**Task directions:**
The lines to copy run from the one containing "Task: Select the" to the end of the listing. Please write them out exactly, minus the pictures.
===============
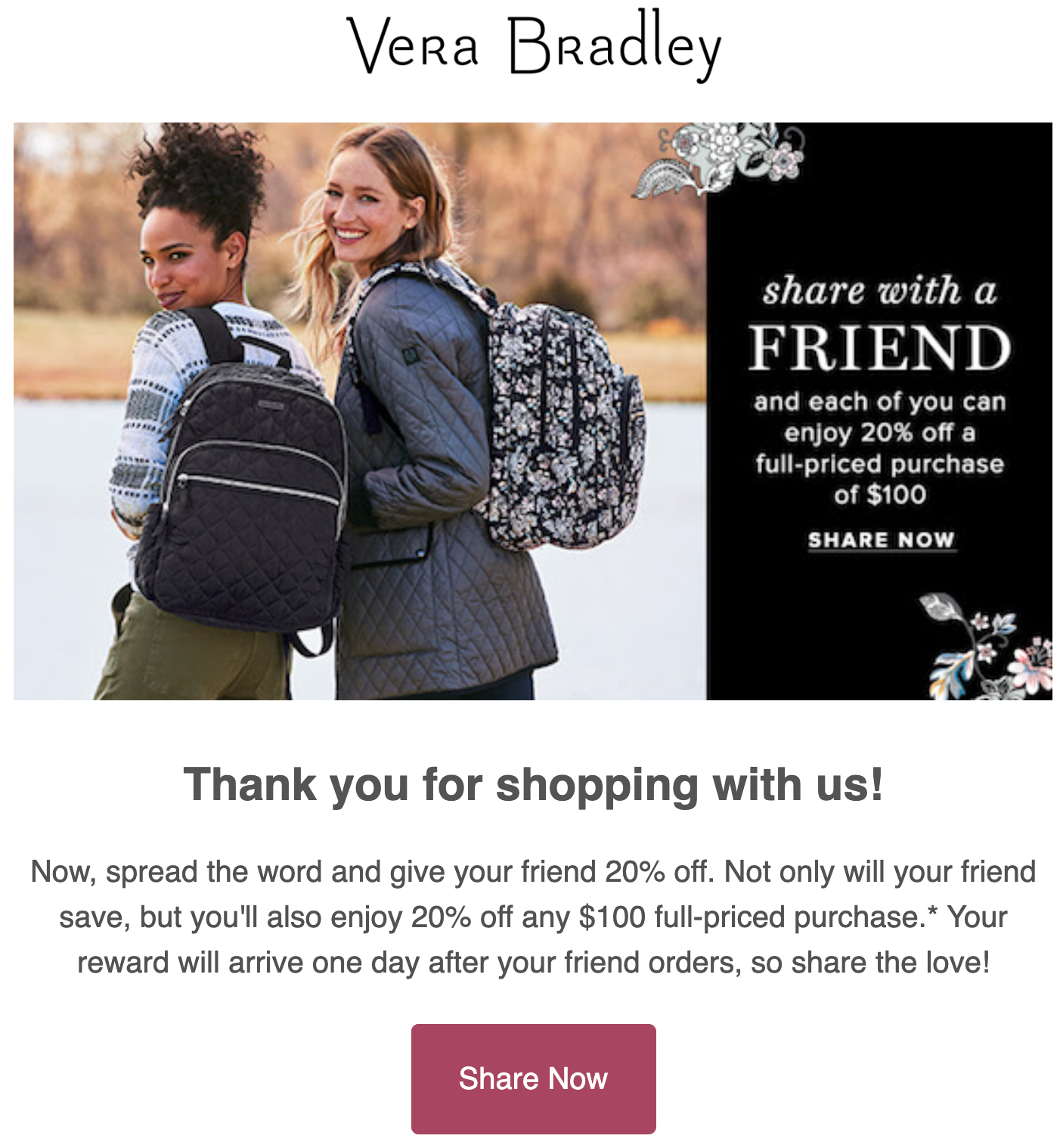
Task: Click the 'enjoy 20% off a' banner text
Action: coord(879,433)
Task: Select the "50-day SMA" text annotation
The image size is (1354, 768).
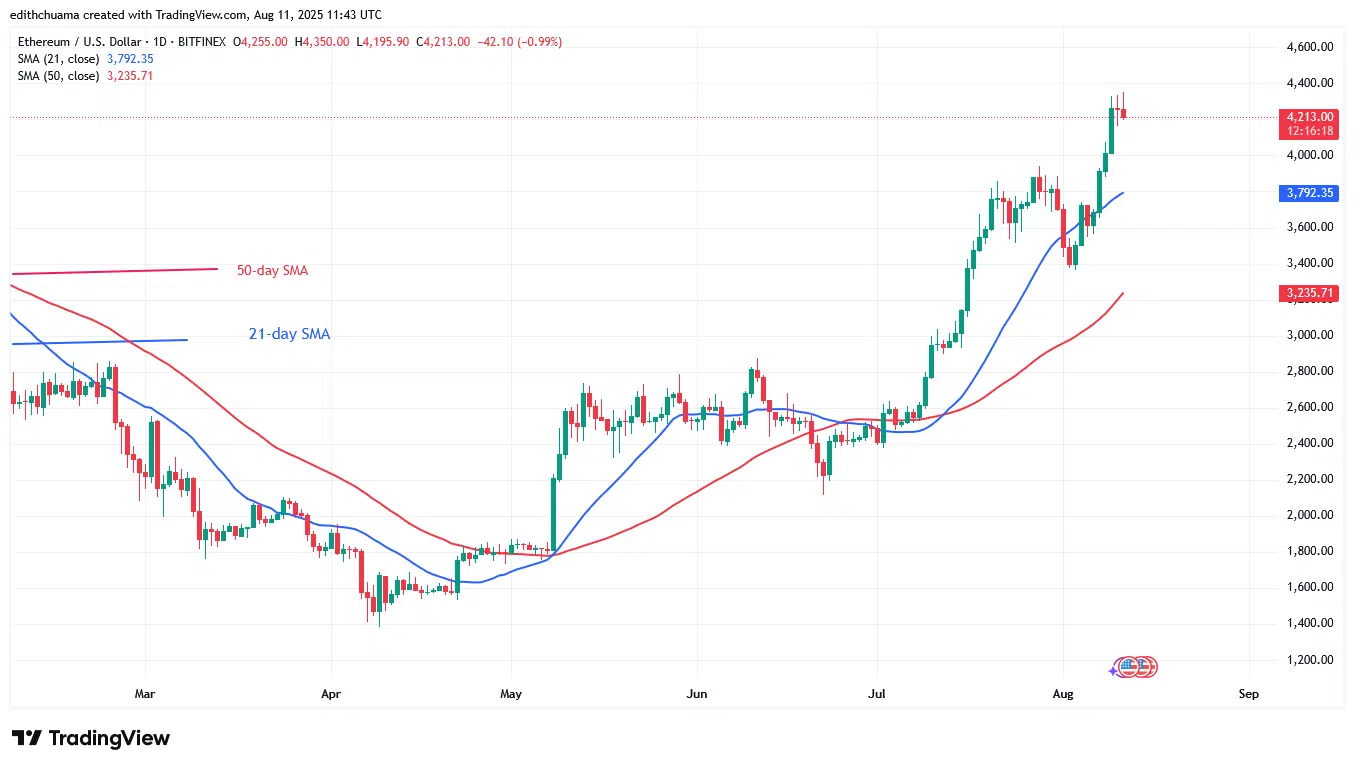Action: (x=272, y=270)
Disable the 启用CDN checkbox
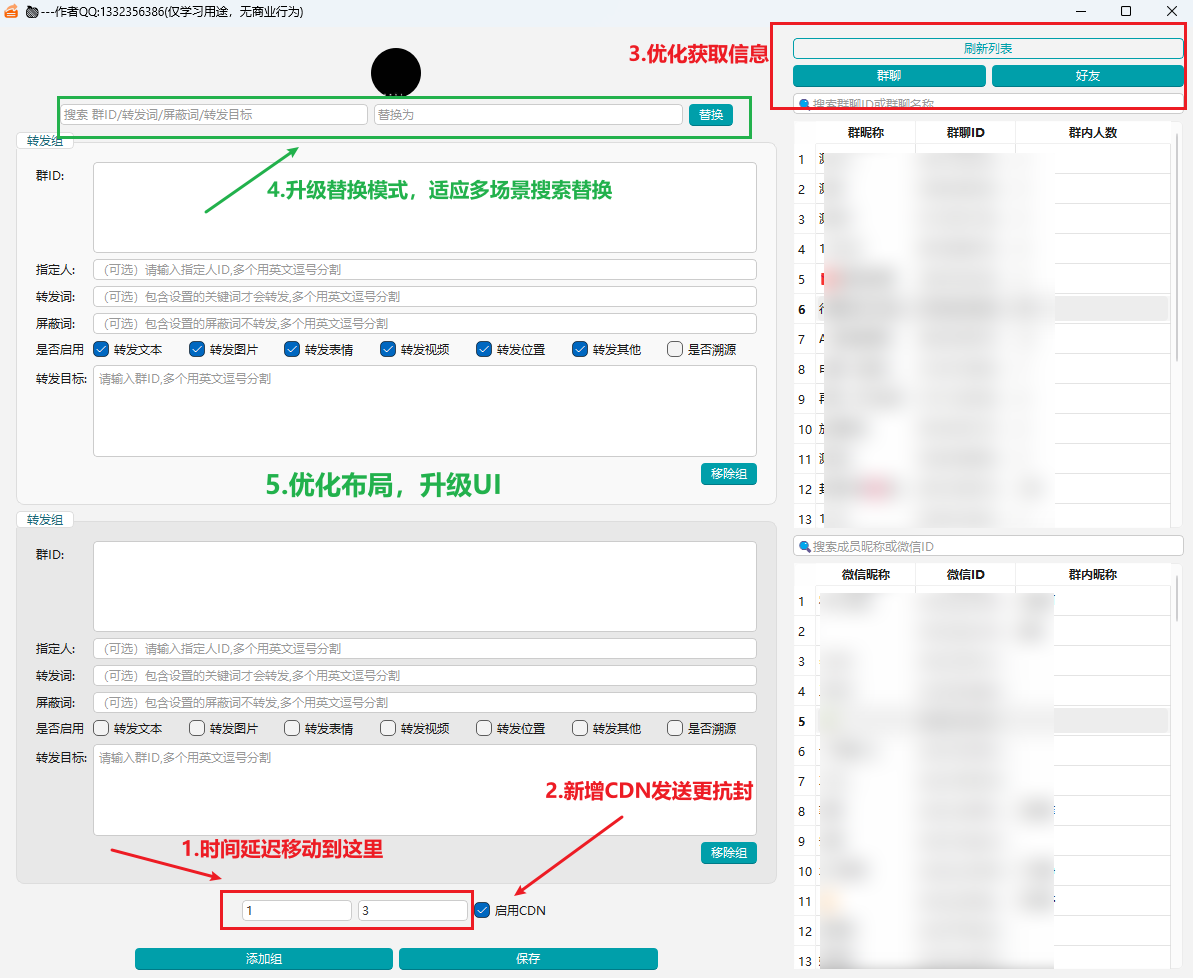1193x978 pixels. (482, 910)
===============
**Response:**
Task: Select the "50-day SMA" text annotation
The image size is (1354, 768).
Action: (x=272, y=270)
Disable the 启用CDN checkbox
1193x978 pixels. (482, 910)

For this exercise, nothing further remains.